What I dug out of Wikidata

Debloating multilingual splits

Decimating Big Data
Schema sniped
- Known schema hardening

Decimating Big Data

Unlike web scraped datasets, you're entirely within your rights to do as you wish with Wikidata.

I wasn't too happy when the BBC recently sent me a copyright strike through HuggingFace, after I'd proudly reprocessed and distributed a subset of HuggingFace's own FineWeb dataset, dedicated to news articles that could be sifted out of the 'web scale' HuggingFace Fineweb dataset. The grounds for a DMCA Notice were that it contained material from BBC websites, though there was no right to reply I did wonder how can a subset of a dataset be in violation of copyright yet the full set not? Answer unclear.

Wikidata on the other hand is firmly in the open data category, and so we should really be trying to do all we can with it.

I have of course used queries on Wikidata through SPARQL/RDF linked data web services, but there's something inherently inferior to servitised and partial approaches.

Once you move past the JSON munging side, which I wrote about recently, you find that what appears on disk to be 1.5TB can be split by language to leave you with an English subset of just ~100 GB. The repo I developed this in is on GitHub, but I want to talk about the data (the knowledge it represents) more than techniques here.

This is worth pausing to appreciate: 95% shrinkage represents a qualitative change.

A 'bulk' dataset in the terabytes exists to be kept on a dedicated disk or nibbled away at, never loaded into memory in its entirety, and completely inaccessible without a server-level machine.
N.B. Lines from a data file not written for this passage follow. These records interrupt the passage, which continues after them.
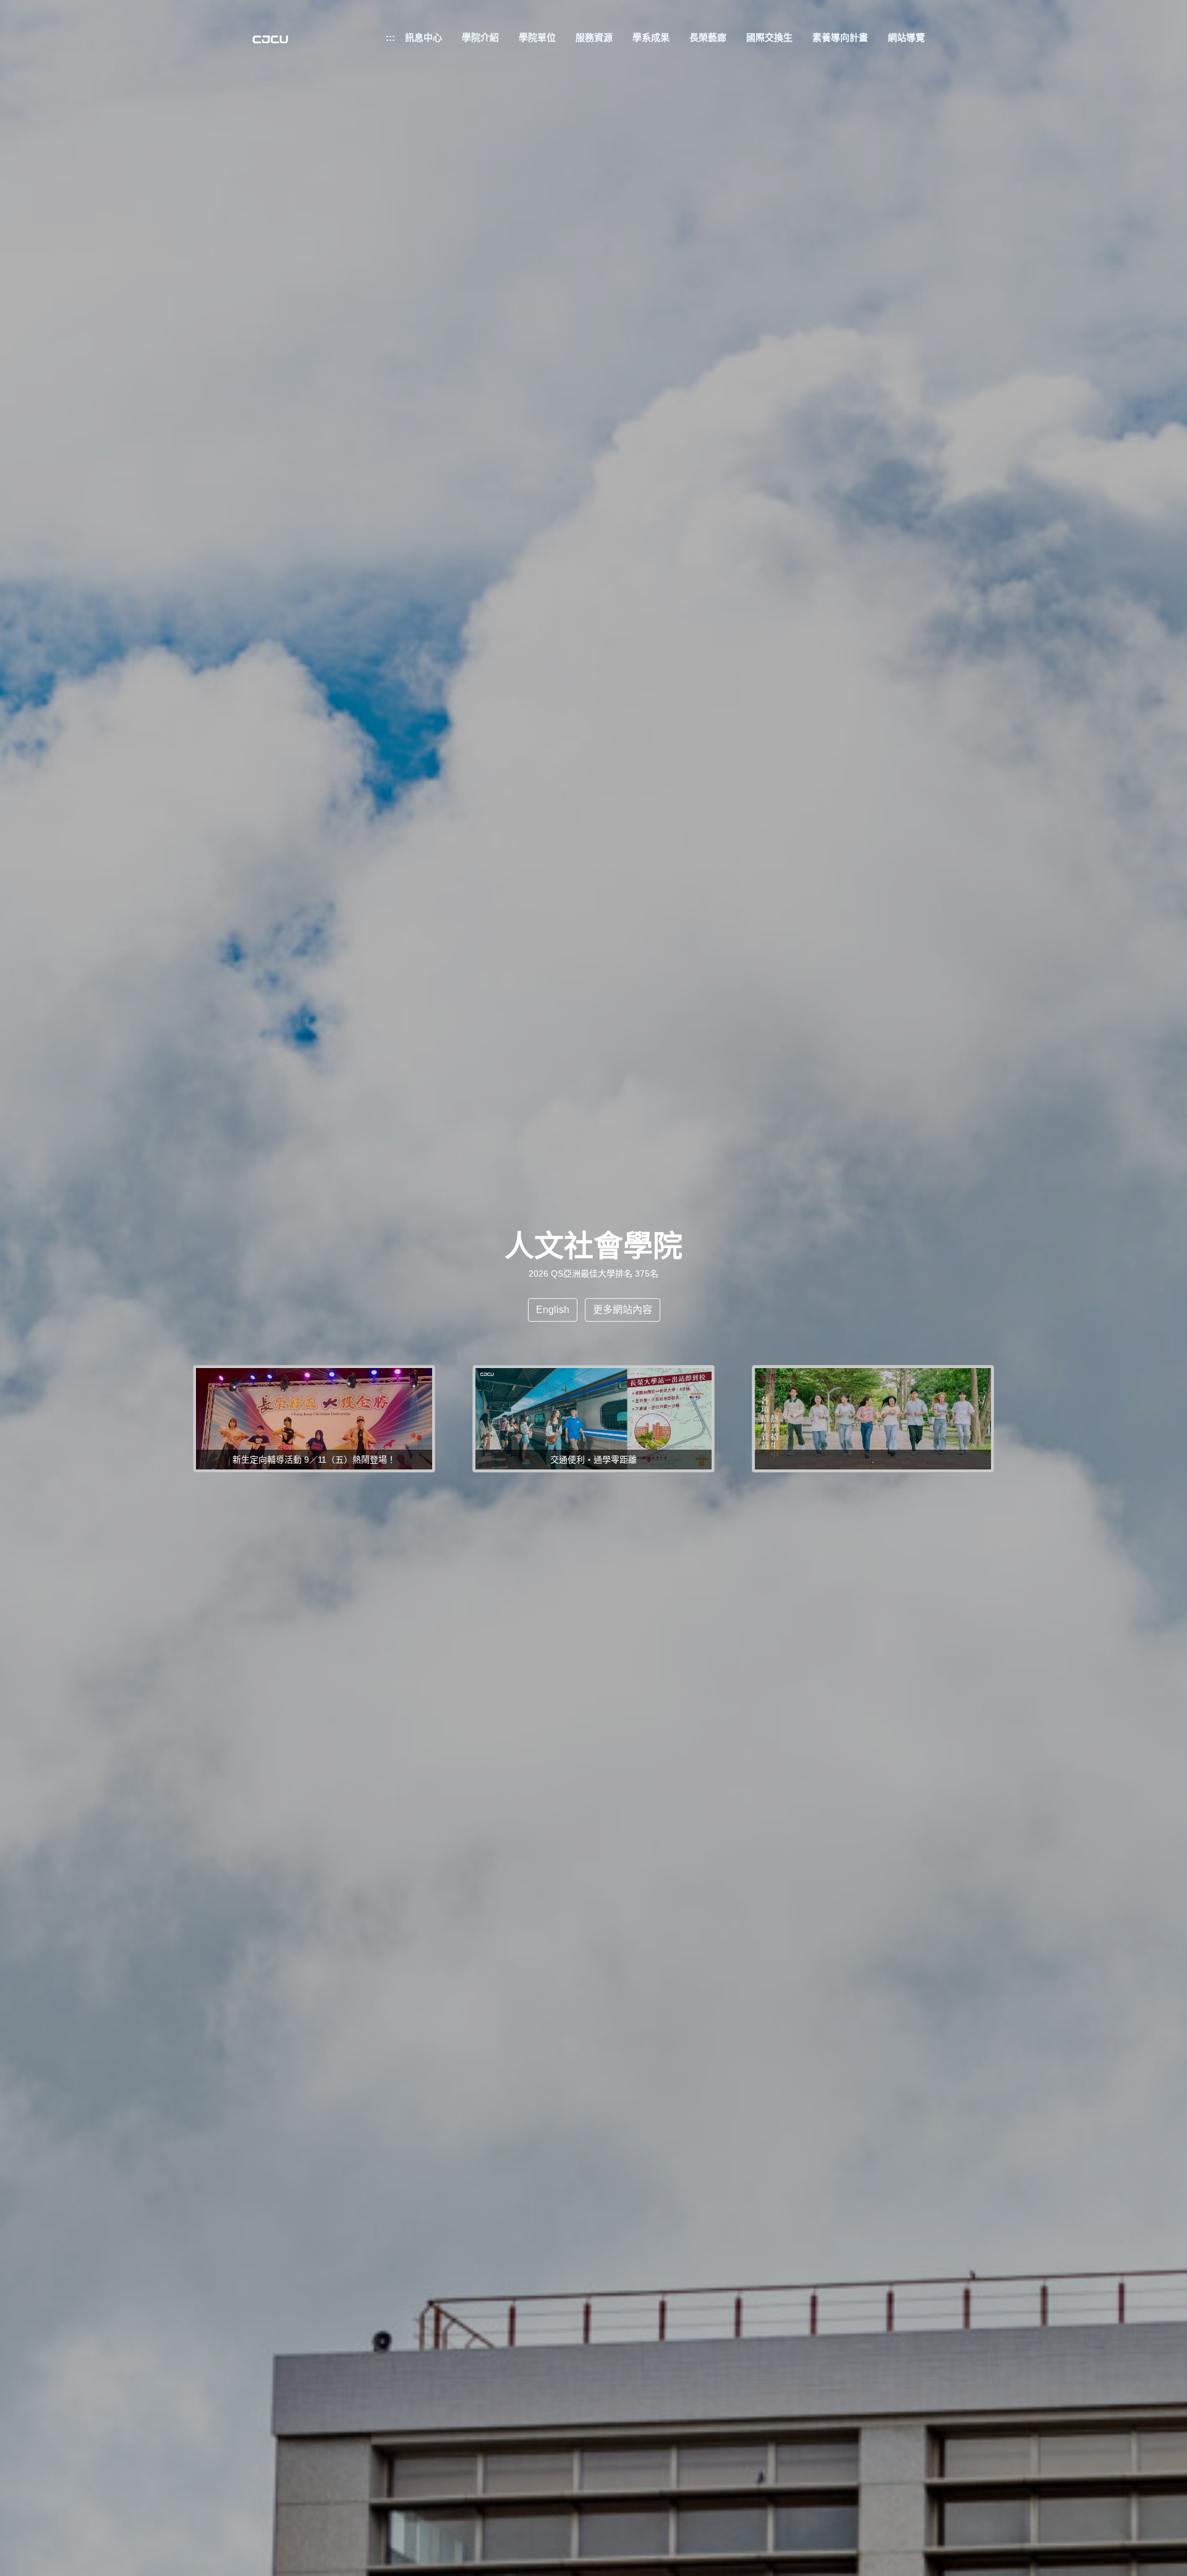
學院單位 (537, 37)
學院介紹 (480, 37)
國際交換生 (769, 37)
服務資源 (594, 37)
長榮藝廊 (707, 37)
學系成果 (651, 37)
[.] (873, 1418)
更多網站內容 (622, 1309)
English (552, 1309)
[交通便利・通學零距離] (593, 1418)
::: (390, 37)
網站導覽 (906, 37)
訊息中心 (423, 37)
While the 'data engineering' work is intellectually stimulating in its own right, far more so is the prospect of having all the facts in the known English language Wikiverse simply... to hand.

Schema sniped

I spent a lot of time working out a way to repeatedly point a JSON schema inference tool at the Wikidata claims dataset (500+ chunks each in batch files of ~1818 rows).

Known schema hardening

Duck typing "work on the basis of an implied schema, else crash downstream" (unknown/unknown) vs. runtime validation "assume an explicit schema, crash if incorrect" (known/unknown) are still just the first 2 parts of a grid whose quadrants index expected data model/actual data type.

In the known/known case you have an explicit schema expectation, an actual one inferred from data, so you never have to actually hardcode your expectation [runtime validation], you only use it if expectation ≠ reality to give a diff—superior to merely enumerating mismatches as it's already condensed.
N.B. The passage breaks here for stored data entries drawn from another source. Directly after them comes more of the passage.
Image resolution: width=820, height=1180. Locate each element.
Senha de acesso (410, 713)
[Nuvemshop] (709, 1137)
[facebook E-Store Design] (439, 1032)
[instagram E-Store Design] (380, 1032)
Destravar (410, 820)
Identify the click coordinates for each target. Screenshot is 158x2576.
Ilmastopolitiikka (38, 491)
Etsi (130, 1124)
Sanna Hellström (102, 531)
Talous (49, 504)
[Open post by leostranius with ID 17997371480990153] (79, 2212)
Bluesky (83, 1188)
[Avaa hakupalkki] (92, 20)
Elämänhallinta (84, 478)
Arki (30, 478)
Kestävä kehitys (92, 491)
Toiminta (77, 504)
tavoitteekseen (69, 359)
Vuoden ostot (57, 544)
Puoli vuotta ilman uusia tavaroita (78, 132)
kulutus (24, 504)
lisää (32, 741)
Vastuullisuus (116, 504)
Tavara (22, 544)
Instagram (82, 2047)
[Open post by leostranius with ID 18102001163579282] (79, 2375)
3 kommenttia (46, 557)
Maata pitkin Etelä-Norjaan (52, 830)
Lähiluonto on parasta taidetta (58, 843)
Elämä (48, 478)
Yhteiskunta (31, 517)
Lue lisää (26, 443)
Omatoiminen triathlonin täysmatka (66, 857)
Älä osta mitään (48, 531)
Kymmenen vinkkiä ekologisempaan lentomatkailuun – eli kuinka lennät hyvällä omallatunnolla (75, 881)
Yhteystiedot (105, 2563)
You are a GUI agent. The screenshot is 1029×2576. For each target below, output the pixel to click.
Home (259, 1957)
So 'duck typing' might simply try to access a field and crash downstream, hence we pre-validate
Runtime validation might explicitly state a desired schema and crash if it fails to parse (like in Pydantic)
The approach I'm using here is to infer the schema, use that to validate, but also infer the schema so as to be able to give the actual diff (since we can distinguish 'allowed' diffs from 'bad' ones) rather than merely the sum of their individual fields.

So for example let's imagine we have a schema with one string field "foo" and we get:

foo="a" -> OK
foo="b" -> OK
foo=1 -> Error: field foo dtype [str] got dtype int
foo={bar=1} -> Error: field foo dtype [str] got dtype dict[str,int]
foo={baz=null} -> Error: field foo dtype [str] got dtype dict[str,null]

You now have 3 distinct errors to deal with, none of which actually tell you what the right schema typing for foo was (in this simple case we can see it's just that foo is a union dtype between str, int, and either a record type with non-required field bar: int, non-required and nullable field baz...

Obviously it's better to just infer the schema you get from the data and show a diff, and progressively "harden" the schema (or: make more comprehensively correct).